3.4. Thermal Problem with Heat Sources

This example further validates the significance of the non-negativity of shape functions. In this numerical case, localised heat sources are considered in a heat conduction problem and we present the convergence in $L_2$-norm of the FE interpolants, LME approximants and MLS approximants in the Galerkin solution of the Poisson boundary-value problem defined by

$$-\Delta u=s(x,y)\mathrm{in}\Omega ={[0,1]}^2,$$

(51a)

$$u=\overline{u}\mathrm{on}\partial \Omega ,$$

(51b)

where the exact solution of this problem is given by

$$u(x,y)=\sum _{i=1}^4{A}_i{e}^{-\beta \left[{(x-x_i)}^2+{(y-y_i)}^2\right]}.$$

(52)

The coefficients that appear in the exact solution are provided in

Table 3. Coefficients to calculate the exact solution to the Poisson problem.

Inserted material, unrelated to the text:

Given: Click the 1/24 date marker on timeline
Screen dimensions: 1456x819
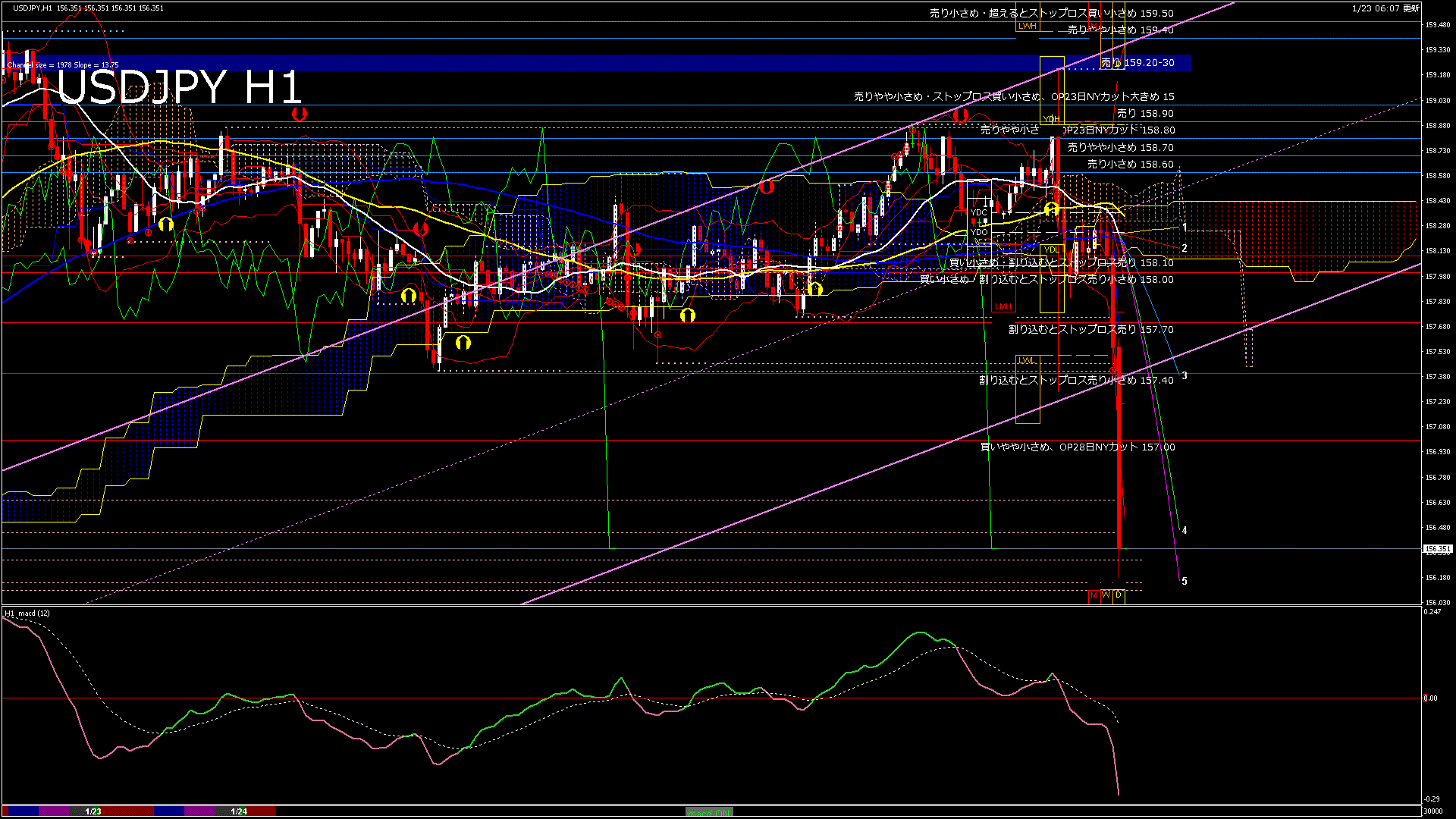Looking at the screenshot, I should [x=239, y=811].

i	${\mathit{A}}_{\mathit{i}}$	${\mathit{\beta }}_{\mathit{i}}$	${\mathit{x}}_{\mathit{i}}$	${\mathit{y}}_{\mathit{i}}$
1	10	180	$0.51$	$0.52$
2	50	450	$0.31$	$0.34$
3	100	800	$0.73$	$0.71$
4	50	1000	$0.28$	$0.72$

.

The mesh used in this example is same as that illustrated in Figure 9. The equilibrium state obtained from the simulation using the LME approximation is shown in Figure 12.

The total number of nodes to fit the convergence rate varies from 100 to 10,000. As seen in Figure 13, the LME approximation gives both the best accuracy and convergence rate but it is worth noticing that the MLS approximation gives better results in this example than FEA.

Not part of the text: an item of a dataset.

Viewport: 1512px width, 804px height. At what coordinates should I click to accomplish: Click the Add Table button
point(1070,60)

As observed in the preceding two examples, the accuracy of the solution is closely linked to the characteristics of the shape functions in numerous numerical methods. Positive shape functions are more likely to be compatible with certain physical fields. Specifically, in the realm of heat conduction analysis, the incorporation of positive temperature shape functions ensures that the physical constraints are satisfied and makes the numerical solution more physically meaningful.

4. Conclusions

This paper presents a thorough examination of two prominent approximation techniques, specifically, the Local Maximum-Entropy and Moving Least Squares methods, within the context of Optimal Transportation Meshfree, a Galerkin-based meshfree approach. Four numerical experiments were undertaken to elucidate the comparisons and interrelations between these schemes. These experiments involved an analysis of their shape function characteristics, assessing their capabilities in approximating non-polynomial functions and performance in numerical simulations.

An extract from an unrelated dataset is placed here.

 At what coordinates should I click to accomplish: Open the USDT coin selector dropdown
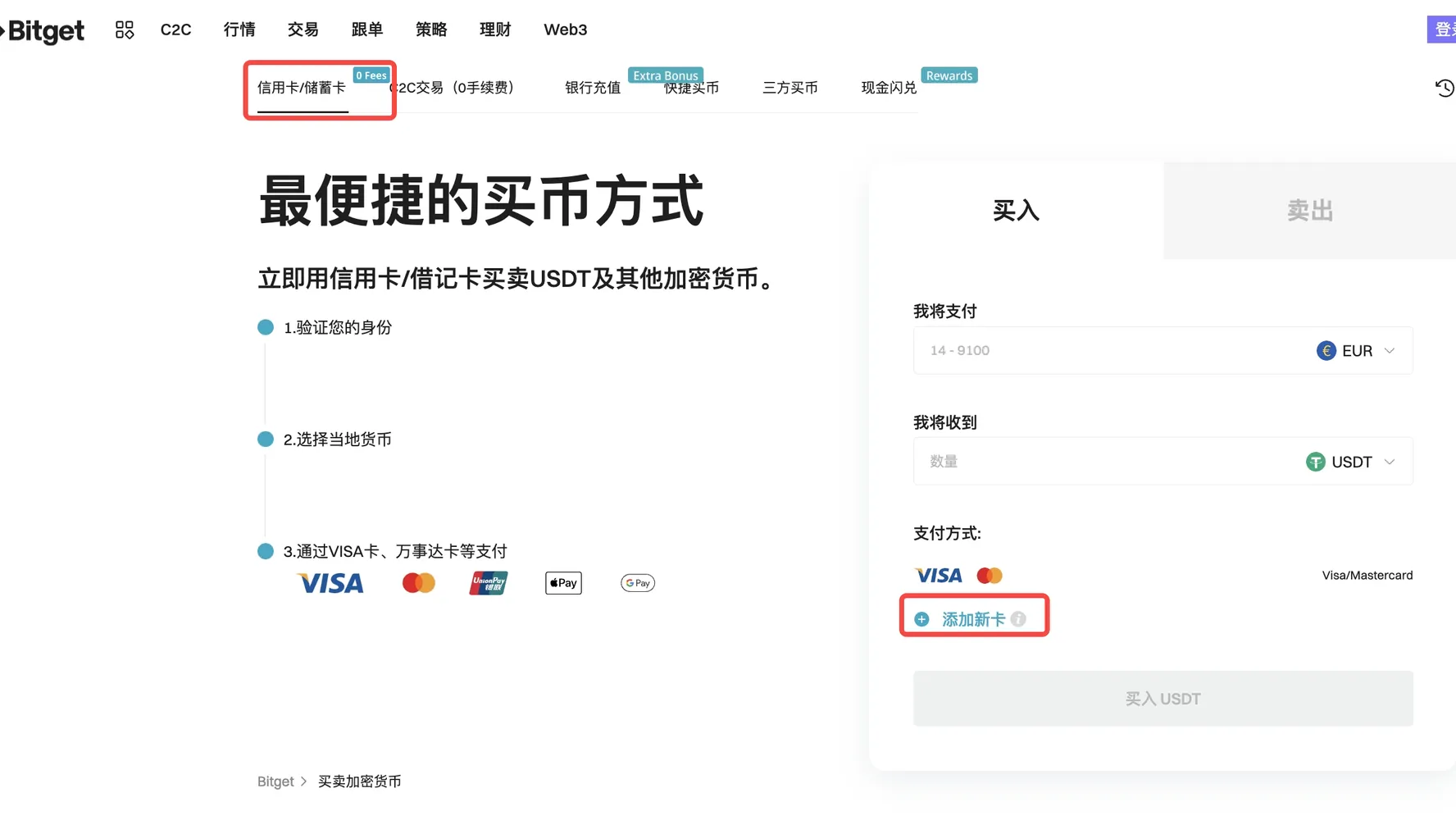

Our studies highlight the significance of maintaining the positivity of shape functions and their weak Kronecker-delta property at the boundary for ensuring the stability, accuracy, and physical interpretability of numerical solutions across diverse applications. It facilitates a convenient implementation of the essential boundary conditions commonly encountered in thermal-mechanical problems. Furthermore, when solving heat transfer equations using the OTM method, we observed that the accuracy and convergence rate are superior when employing the LME shape functions compared to MLS approximation.

Our results indicate that the classical LME performs comparably to first-order MLS using the Gaussian weight function in a regular node set. However, as the consistency order is raised, both methods demonstrate enhanced accuracy. The straightforward extension of MLS to higher orders makes it a preferred option when striving for highly accurate results. However, in the case of irregular nodal distribution, modifications [53,54,55] to MLS become necessary to enable the use of high-order basis functions without expanding the support domain.

In general, when conducting a comparative analysis of the Local Maximum-Entropy and Moving Least Squares approximation schemes, it becomes evident that both methods exhibit significant utility within the OTM framework for solving engineering problems. The selection between these approaches may hinge on factors such as computational efficiency and the type of differential equations. Consequently, it is crucial to meticulously assess the distinctive attributes of the data and the underlying nature of the problem before making a decision.